Probability is against us

So how do we as Schibsted avoid these well-intentioned but wasteful missed opportunities? How do we lower the risk of spending our time and energy building features that no user will ever use? On the contrary, how can we speed up our ability to quickly identify a) the most pressing problem to be solved for our users, and b) what solution best solves this problem?

We need to set up our teams for failure. They need to fail a lot, ideally many times a week. Why? Let’s remember the data: even the most user-centric, smart and well-equipped product teams will ship a lot of improvements that do not solve any relevant problem well enough. Only 1 out of 4 ideas will positively move the needle, at least in its first iteration. That means 3 out of 4 ideas should not have been built in the first place. 
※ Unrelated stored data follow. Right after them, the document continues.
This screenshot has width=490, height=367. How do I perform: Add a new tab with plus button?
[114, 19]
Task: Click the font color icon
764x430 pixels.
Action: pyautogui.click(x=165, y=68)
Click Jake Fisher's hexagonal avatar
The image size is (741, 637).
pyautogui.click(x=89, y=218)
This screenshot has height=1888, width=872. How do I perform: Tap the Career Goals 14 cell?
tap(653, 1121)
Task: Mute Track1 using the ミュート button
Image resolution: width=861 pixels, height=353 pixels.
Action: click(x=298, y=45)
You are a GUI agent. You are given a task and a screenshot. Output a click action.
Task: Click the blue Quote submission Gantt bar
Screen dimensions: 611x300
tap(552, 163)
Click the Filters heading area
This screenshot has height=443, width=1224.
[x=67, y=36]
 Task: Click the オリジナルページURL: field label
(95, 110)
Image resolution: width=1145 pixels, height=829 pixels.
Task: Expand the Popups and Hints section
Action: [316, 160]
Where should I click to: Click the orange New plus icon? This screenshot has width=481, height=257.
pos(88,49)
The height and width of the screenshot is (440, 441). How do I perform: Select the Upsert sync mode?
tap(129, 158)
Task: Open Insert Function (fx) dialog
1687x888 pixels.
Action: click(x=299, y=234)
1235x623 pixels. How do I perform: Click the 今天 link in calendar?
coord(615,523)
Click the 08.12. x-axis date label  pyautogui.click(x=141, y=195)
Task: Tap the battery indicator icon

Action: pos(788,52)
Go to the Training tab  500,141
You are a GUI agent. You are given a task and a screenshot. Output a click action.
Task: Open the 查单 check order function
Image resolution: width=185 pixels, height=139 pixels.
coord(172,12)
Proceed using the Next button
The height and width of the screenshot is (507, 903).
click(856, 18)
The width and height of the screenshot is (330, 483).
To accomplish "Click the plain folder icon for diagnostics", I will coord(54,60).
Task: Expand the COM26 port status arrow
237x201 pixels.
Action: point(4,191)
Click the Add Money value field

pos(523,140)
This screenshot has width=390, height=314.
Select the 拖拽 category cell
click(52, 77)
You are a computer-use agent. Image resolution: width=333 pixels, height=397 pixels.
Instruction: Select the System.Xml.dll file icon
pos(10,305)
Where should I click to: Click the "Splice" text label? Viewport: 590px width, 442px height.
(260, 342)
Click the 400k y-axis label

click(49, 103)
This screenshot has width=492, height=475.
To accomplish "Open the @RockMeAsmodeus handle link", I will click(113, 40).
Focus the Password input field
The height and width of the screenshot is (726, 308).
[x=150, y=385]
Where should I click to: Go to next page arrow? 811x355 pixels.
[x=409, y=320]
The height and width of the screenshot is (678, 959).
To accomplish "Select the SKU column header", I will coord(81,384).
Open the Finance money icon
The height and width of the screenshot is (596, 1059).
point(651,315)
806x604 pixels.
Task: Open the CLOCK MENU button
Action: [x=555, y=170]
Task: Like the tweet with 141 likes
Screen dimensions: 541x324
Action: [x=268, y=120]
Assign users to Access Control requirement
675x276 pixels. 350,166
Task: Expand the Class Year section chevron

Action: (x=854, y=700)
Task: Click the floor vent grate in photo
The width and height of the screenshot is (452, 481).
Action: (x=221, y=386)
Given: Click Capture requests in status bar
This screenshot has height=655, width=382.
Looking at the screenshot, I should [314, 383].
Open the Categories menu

The most (discarded) bad ideas win

What does this mean in practice for our teams? Since we do not have a magic crystal to know which 4 ideas will not work, we simply have to test them out for ourselves. This means that the best teams in product development are the ones that work through and discard the bad ideas the quickest. The teams that creatively and efficiently spend the least time to determine that a certain idea will fail to meet user needs, are the team that ships the most meaningful improvements. As you might have guessed, failures are critical learnings and almost as important as finally shipping that one improvement that really moves the needle.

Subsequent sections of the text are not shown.